◆ **WHAT YOU SHOULD DO**
Could you please find each line in the records that contains the word "agent" and copy it?

◆ **MATERIAL SHOWN**
++++++++++

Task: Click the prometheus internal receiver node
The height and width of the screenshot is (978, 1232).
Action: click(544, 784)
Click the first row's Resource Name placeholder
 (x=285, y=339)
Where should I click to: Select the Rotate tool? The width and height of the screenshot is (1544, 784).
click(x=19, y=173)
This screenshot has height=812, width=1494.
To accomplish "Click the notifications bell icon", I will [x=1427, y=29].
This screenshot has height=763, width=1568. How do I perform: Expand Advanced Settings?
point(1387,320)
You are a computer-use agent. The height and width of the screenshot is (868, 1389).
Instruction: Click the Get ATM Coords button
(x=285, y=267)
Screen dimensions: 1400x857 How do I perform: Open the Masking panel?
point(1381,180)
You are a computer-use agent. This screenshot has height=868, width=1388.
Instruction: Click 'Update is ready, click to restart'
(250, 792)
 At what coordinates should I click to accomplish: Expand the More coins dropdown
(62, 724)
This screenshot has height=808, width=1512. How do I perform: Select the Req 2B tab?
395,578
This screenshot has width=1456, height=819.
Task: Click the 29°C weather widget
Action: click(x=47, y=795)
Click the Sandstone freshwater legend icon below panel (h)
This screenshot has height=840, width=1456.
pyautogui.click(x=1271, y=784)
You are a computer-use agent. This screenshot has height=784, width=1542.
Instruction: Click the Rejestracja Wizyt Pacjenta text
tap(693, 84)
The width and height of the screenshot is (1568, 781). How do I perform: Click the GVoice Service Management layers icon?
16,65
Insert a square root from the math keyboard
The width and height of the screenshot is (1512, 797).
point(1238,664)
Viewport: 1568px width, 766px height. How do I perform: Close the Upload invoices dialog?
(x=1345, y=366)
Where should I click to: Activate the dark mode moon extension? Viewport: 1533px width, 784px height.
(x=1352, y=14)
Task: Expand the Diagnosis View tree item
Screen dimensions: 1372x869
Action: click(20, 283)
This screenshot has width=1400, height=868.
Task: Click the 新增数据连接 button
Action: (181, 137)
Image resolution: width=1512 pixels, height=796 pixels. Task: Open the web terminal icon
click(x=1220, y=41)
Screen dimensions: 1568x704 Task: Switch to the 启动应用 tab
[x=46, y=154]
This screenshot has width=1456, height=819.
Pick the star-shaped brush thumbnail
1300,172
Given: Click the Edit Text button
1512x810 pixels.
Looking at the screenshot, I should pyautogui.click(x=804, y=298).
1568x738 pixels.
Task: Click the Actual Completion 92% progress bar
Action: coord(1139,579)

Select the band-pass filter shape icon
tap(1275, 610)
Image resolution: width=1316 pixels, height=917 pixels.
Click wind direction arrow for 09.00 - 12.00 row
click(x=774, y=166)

++++++++++

◆ **OUTPUT BELOW**
You are a computer-use agent. The height and width of the screenshot is (868, 1389).
You are a computer-use agent. This screenshot has height=868, width=1388.
You are a computer-use agent. This screenshot has height=784, width=1542.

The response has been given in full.